───── TRECHO DO DOCUMENTO

Holly (2023)

A menina santa

título original (ano)
Holly (2023)
país
Bélgica, Holanda, Luxemburgo, França
gênero
Drama
duração
104 minutos
direção
Fien Troch
elenco
Cathalina Geeraerts, Felix Heremans, Greet Verstraete, Serdi Faki Alici, Els Deceukelier, Maya Louisa Sterkendries, Robby Cleiren
visto em
Mostra de São Paulo 2023

Holly (Cathalina Geeraerts) é uma garota especial. Os personagens deste filme discordam bastante quanto ao grau e às manifestações deste caráter singular, porém concordariam que a adolescente possui características incomuns. Para as meninas de sua turma, é considerada uma bruxa, fedida, em quem têm medo de encostar. Quando prevê uma catástrofe na escola (“Algo muito ruim vai acontecer hoje”, ela avisa ao telefone) passa a ser tratada como médium, ou parcialmente responsável pelo incêndio que vitimiza uma dezena de estudantes.

A menina se desenvolve muito ao longo da trama. A diretora e roteirista Fien Troch parte da personagem misteriosa para conduzi-la aos extremos da bondade e da perversão, passando da condição de vítima àquela de algoz. É interessante que a heroína seja construída sobretudo pelo olhar de terceiros: sabemos apenas de informações trazidas pela professora, pelos colegas de classe, pela mãe, pelo melhor amigo autista. O drama dispensa a verdade sobre Holly, preferindo contrastar as interpretações díspares e violentas a respeito dela.

Logo, o longa-metragem se desenvolve por um ponto de vista externo, repleto de curiosidade e respeito. Evita-se fetichizar a garota e adotar a perspectiva sensacionalista dos vizinhos e colegas. Entretanto, foge-se do olhar exclusivo dela quanto às agressões sofridas. Por isso, conforme a menina adota gestos controversos — ela participa da visita em memória dos mortos no incêndio; passa a lucrar com seus conselhos apaziguadores aos familiares —‚ somos solicitados a reavaliar nossa adesão pela protagonista.

──────────

*INSTRUÇÕES DO EXERCÍCIO:*
**A.** Repita, sem nenhuma alteração, a passagem da crítica sobre o filme Holly que vai de "Logo, o longa-metragem" até "adesão pela protagonista.", incluindo esta última parte.
**B.** Segundo a crítica sobre o filme Holly, como as meninas da turma consideram a protagonista?

───── MATERIAL

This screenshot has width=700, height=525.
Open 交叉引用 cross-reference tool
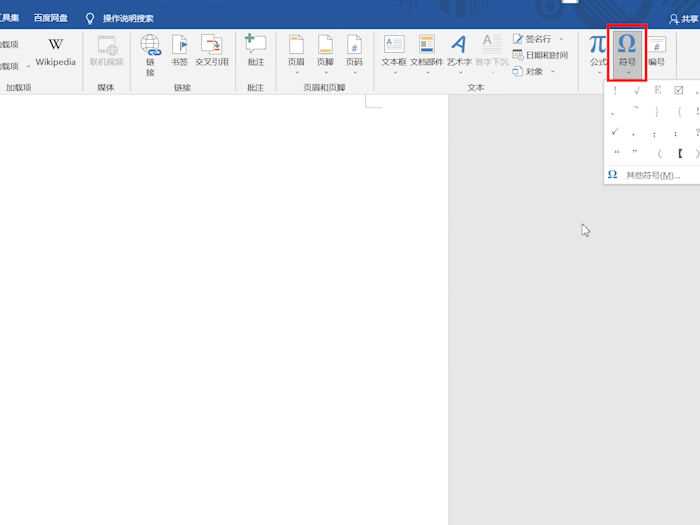[211, 50]
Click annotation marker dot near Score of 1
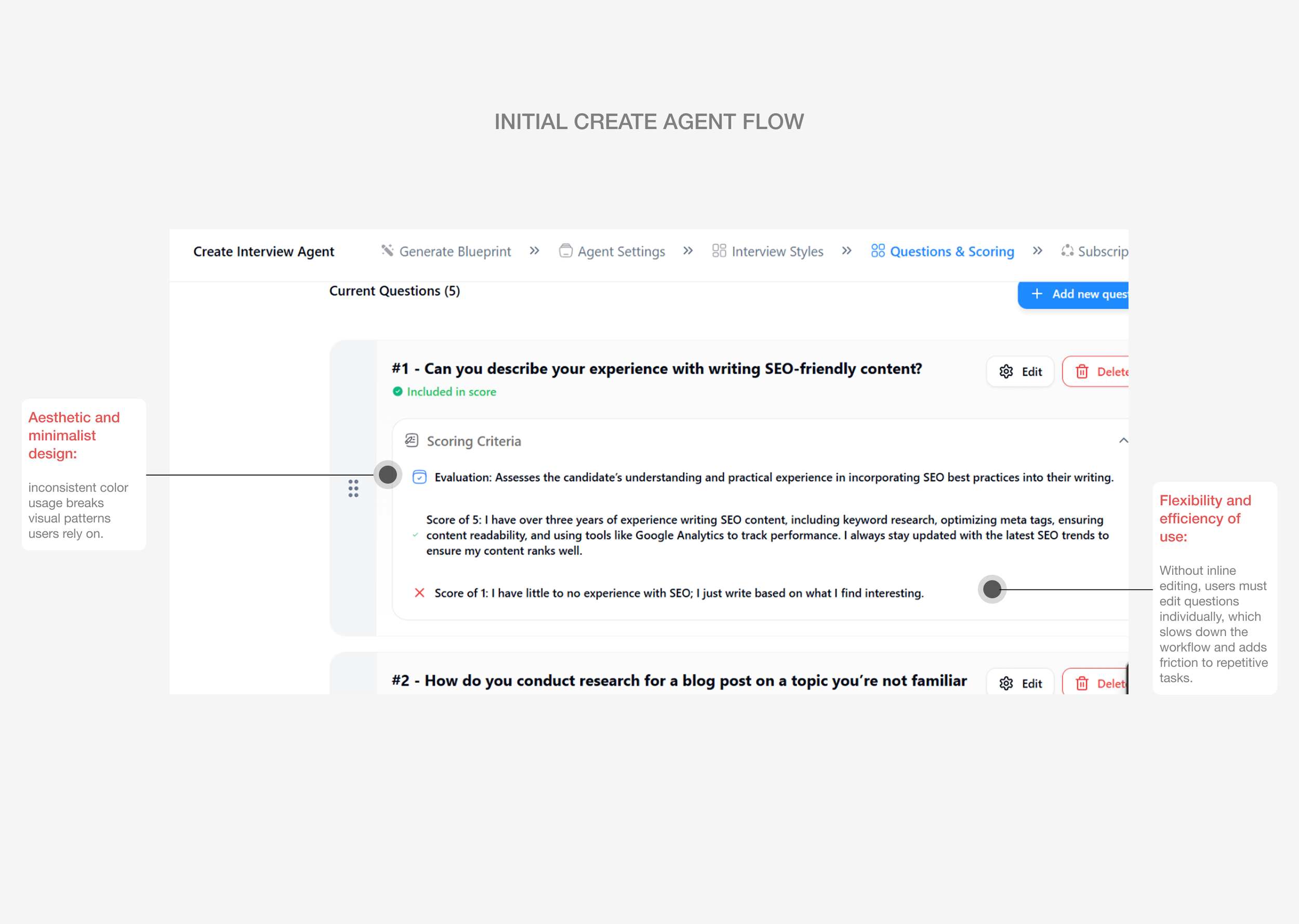The image size is (1299, 924). [992, 589]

──────────

*RESPOSTAS POR TAREFA:*
**A.**
Logo, o longa-metragem se desenvolve por um ponto de vista externo, repleto de curiosidade e respeito. Evita-se fetichizar a garota e adotar a perspectiva sensacionalista dos vizinhos e colegas. Entretanto, foge-se do olhar exclusivo dela quanto às agressões sofridas. Por isso, conforme a menina adota gestos controversos — ela participa da visita em memória dos mortos no incêndio; passa a lucrar com seus conselhos apaziguadores aos familiares —‚ somos solicitados a reavaliar nossa adesão pela protagonista.

**B.** Consideram-na uma bruxa, fedida, em quem têm medo de encostar.